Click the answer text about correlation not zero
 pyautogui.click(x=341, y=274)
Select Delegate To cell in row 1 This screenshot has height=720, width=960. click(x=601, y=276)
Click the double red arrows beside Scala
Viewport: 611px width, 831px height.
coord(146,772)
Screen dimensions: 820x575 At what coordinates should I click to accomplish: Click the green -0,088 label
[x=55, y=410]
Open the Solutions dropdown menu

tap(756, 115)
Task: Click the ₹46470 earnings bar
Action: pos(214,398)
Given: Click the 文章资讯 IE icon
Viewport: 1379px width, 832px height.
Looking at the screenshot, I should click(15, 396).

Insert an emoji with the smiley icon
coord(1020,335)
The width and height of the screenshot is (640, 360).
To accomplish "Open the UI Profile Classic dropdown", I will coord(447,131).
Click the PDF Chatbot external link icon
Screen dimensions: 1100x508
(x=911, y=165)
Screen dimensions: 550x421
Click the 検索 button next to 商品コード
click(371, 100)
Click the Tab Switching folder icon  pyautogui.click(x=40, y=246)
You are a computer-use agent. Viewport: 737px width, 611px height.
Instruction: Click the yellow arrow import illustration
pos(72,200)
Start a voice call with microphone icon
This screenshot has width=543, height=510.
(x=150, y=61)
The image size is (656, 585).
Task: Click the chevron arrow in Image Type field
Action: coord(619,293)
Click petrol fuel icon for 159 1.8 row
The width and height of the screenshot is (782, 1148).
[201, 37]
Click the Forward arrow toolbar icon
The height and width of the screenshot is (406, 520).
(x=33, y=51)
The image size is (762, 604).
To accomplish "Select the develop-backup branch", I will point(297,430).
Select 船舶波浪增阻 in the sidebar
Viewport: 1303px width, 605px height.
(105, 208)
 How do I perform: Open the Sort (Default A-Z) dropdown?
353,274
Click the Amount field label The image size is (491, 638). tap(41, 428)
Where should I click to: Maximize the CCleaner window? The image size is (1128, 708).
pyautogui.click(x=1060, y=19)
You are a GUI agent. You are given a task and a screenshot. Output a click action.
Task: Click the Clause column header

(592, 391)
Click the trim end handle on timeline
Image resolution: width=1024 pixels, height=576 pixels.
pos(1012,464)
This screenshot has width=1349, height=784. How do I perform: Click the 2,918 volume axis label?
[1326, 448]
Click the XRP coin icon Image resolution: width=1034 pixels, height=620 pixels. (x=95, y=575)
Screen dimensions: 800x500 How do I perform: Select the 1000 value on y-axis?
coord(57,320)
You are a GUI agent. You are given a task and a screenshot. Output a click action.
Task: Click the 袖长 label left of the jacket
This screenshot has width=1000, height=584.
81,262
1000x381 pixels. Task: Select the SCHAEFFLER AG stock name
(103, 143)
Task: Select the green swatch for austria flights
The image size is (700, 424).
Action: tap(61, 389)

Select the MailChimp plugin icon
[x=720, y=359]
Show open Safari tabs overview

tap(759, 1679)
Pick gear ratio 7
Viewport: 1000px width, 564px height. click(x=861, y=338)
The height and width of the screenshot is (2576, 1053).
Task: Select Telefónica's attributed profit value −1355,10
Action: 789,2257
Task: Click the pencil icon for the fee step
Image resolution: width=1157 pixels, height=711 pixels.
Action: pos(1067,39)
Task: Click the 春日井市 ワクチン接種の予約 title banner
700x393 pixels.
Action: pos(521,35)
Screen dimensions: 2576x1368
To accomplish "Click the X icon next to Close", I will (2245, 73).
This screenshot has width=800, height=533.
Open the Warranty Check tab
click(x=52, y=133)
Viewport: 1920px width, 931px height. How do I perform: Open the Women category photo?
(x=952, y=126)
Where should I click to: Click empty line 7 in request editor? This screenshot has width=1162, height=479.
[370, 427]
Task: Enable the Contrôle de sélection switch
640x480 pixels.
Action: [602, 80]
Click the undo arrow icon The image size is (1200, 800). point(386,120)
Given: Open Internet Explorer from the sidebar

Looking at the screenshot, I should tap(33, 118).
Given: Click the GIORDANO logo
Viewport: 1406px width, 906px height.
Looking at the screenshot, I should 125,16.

•••••

#### [Exercise requirements]
In the records above, find the lines containing "point" and copy them.

#### [Response area]
To accomplish "Select the develop-backup branch", I will point(297,430).
Click the undo arrow icon The image size is (1200, 800). point(386,120)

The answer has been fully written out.